** ENTRIES PROVIDED follows **

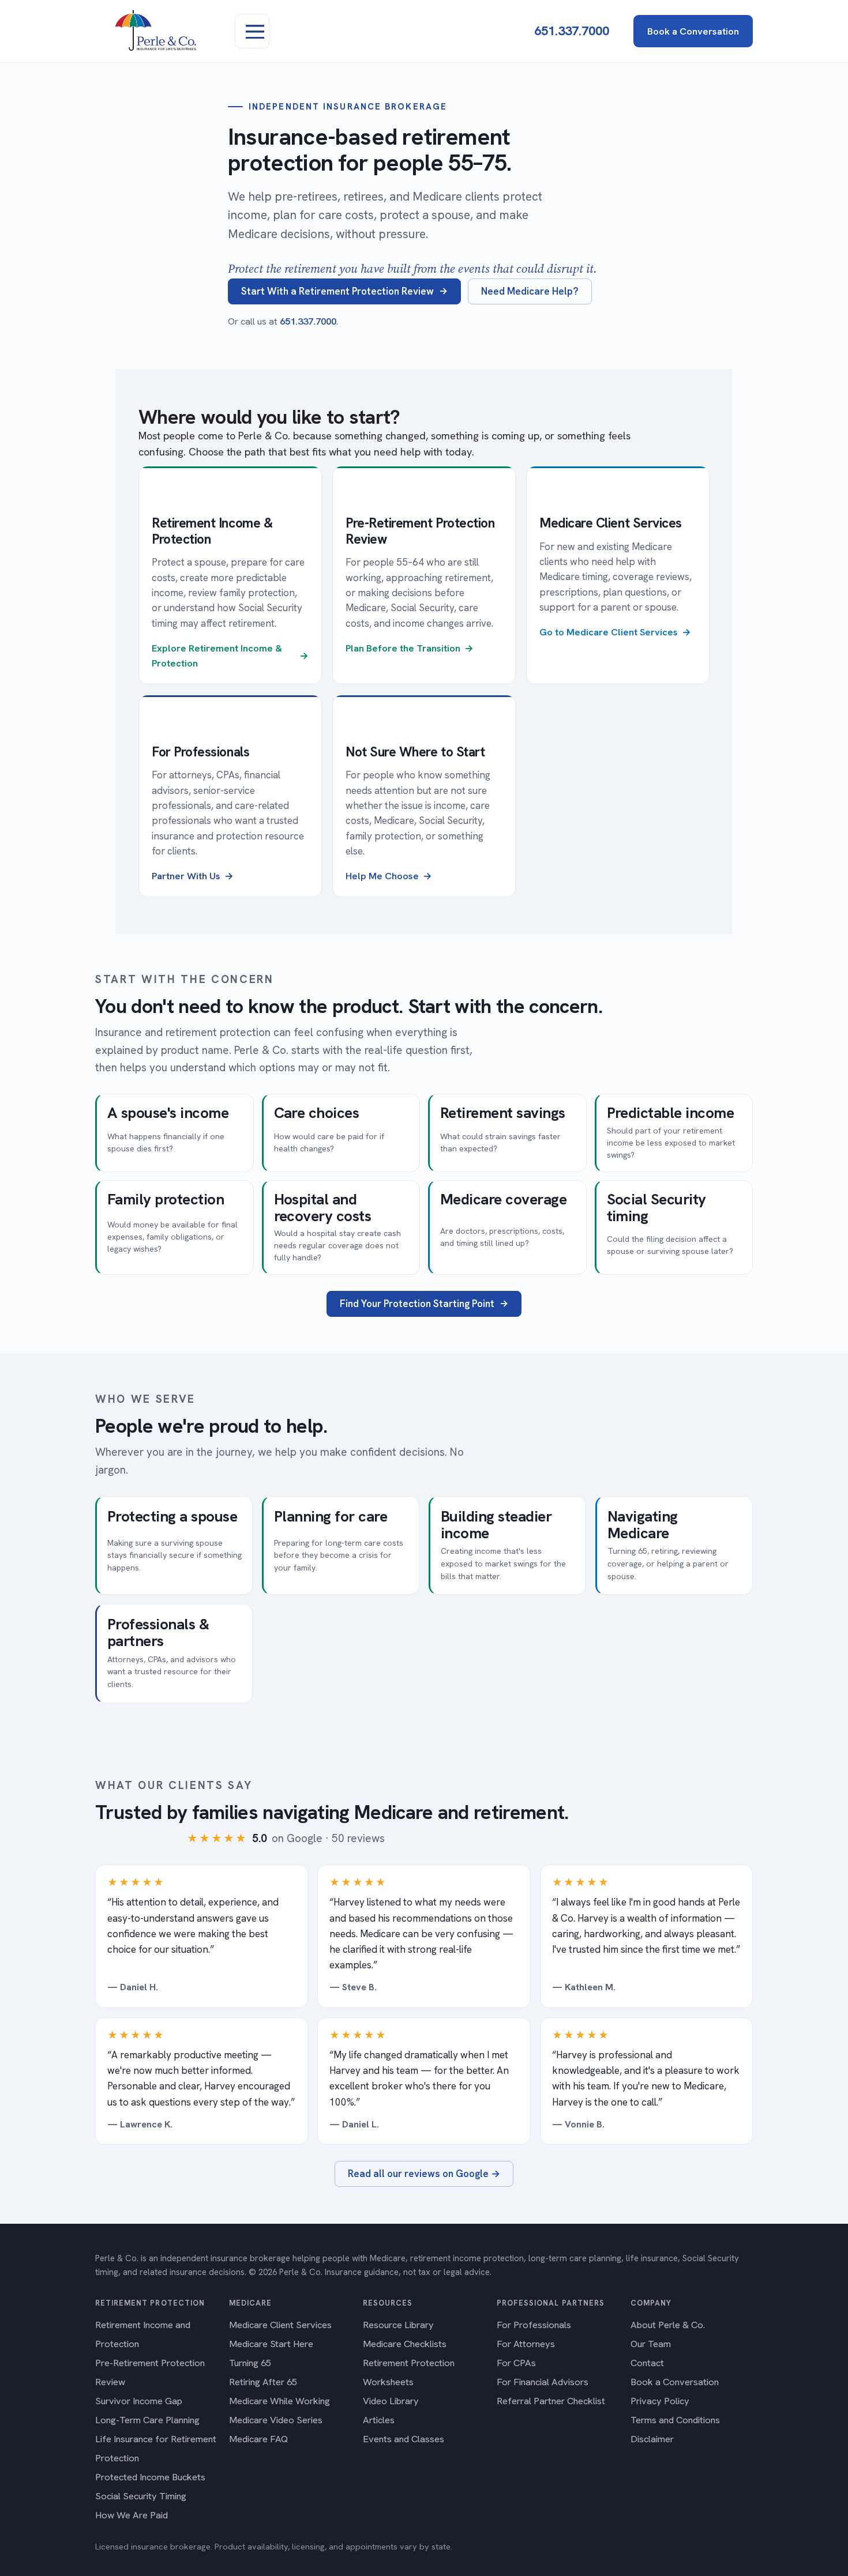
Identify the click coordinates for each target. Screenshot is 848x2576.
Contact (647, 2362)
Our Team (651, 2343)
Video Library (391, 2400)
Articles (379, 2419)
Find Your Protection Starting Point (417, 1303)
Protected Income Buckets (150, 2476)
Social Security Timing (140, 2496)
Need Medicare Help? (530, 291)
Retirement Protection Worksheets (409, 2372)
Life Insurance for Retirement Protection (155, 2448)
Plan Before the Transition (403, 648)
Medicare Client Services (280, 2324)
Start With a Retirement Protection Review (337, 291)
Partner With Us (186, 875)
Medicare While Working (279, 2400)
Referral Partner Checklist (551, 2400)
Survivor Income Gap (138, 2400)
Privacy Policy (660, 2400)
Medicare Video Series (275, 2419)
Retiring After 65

** End of ENTRIES PROVIDED **
** ENTRIES PROVIDED follows **

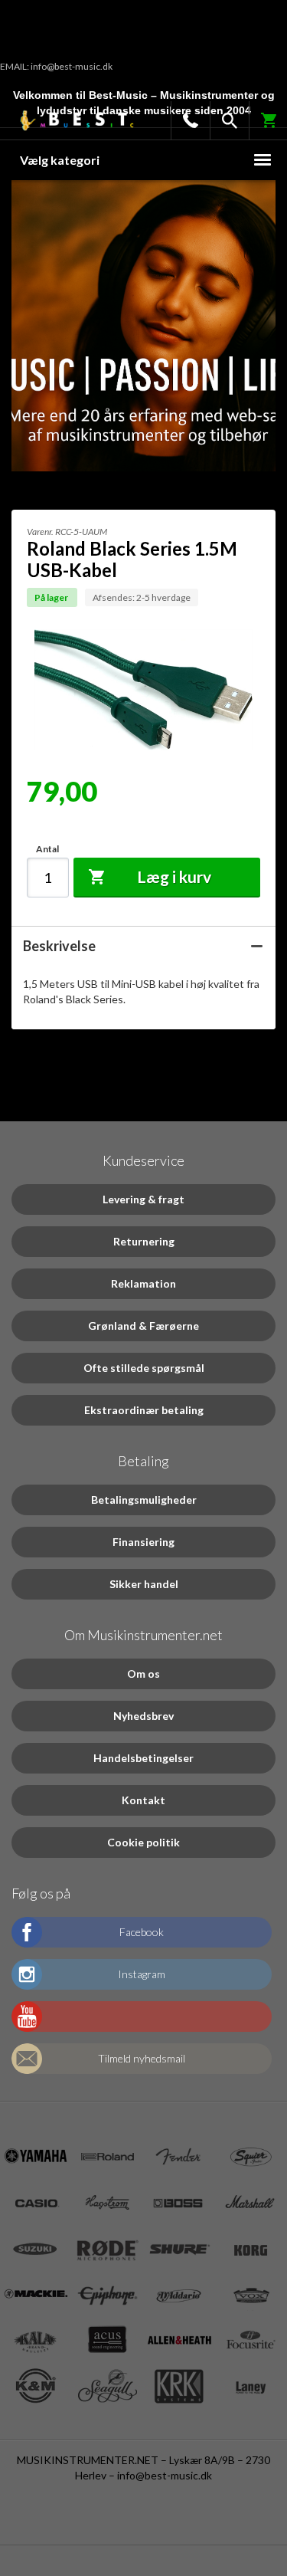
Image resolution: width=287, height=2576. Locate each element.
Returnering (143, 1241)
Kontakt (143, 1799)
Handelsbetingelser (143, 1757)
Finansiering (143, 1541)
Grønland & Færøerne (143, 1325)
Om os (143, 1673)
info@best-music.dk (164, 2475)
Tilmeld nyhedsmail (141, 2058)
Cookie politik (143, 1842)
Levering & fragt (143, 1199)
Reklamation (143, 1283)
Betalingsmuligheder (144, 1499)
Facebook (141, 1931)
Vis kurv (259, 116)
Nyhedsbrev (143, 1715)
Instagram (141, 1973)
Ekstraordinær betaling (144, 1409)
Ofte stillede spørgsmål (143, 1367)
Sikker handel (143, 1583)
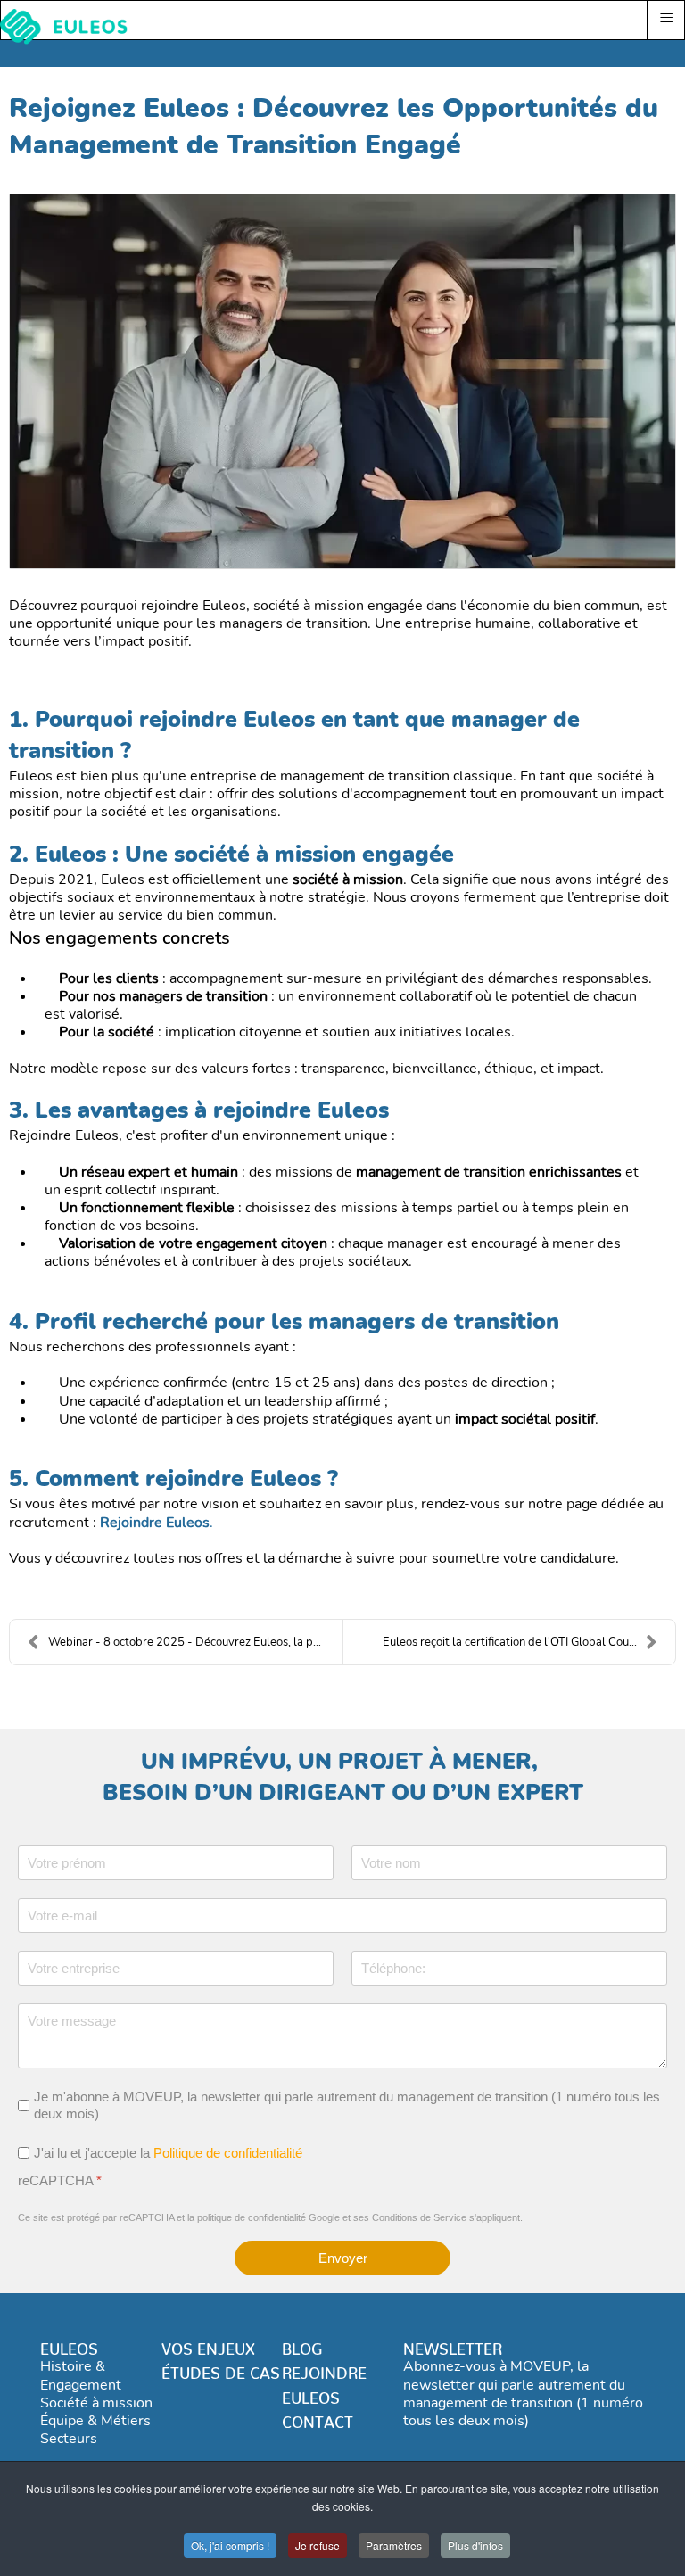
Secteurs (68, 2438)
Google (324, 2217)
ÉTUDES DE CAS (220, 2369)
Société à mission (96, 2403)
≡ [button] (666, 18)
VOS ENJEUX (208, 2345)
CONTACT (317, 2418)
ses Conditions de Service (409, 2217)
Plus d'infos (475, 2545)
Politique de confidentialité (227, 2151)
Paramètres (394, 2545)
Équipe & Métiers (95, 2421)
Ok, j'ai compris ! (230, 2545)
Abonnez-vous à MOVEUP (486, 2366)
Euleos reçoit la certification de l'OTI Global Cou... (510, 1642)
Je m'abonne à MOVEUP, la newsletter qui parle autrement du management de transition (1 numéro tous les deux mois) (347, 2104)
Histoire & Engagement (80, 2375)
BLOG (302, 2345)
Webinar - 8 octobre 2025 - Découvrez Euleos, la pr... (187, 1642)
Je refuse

** End of ENTRIES PROVIDED **

Would you retype exactly the lines above, from the line with "Identify the click" to the line with "Privacy Policy (660, 2400)", with both end lines kept and nothing more?

Identify the click coordinates for each target. Screenshot is 848x2576.
Contact (647, 2362)
Our Team (651, 2343)
Video Library (391, 2400)
Articles (379, 2419)
Find Your Protection Starting Point (417, 1303)
Protected Income Buckets (150, 2476)
Social Security Timing (140, 2496)
Need Medicare Help? (530, 291)
Retirement Protection Worksheets (409, 2372)
Life Insurance for Retirement Protection (155, 2448)
Plan Before the Transition (403, 648)
Medicare Client Services (280, 2324)
Start With a Retirement Protection Review (337, 291)
Partner With Us (186, 875)
Medicare While Working (279, 2400)
Referral Partner Checklist (551, 2400)
Survivor Income Gap (138, 2400)
Privacy Policy (660, 2400)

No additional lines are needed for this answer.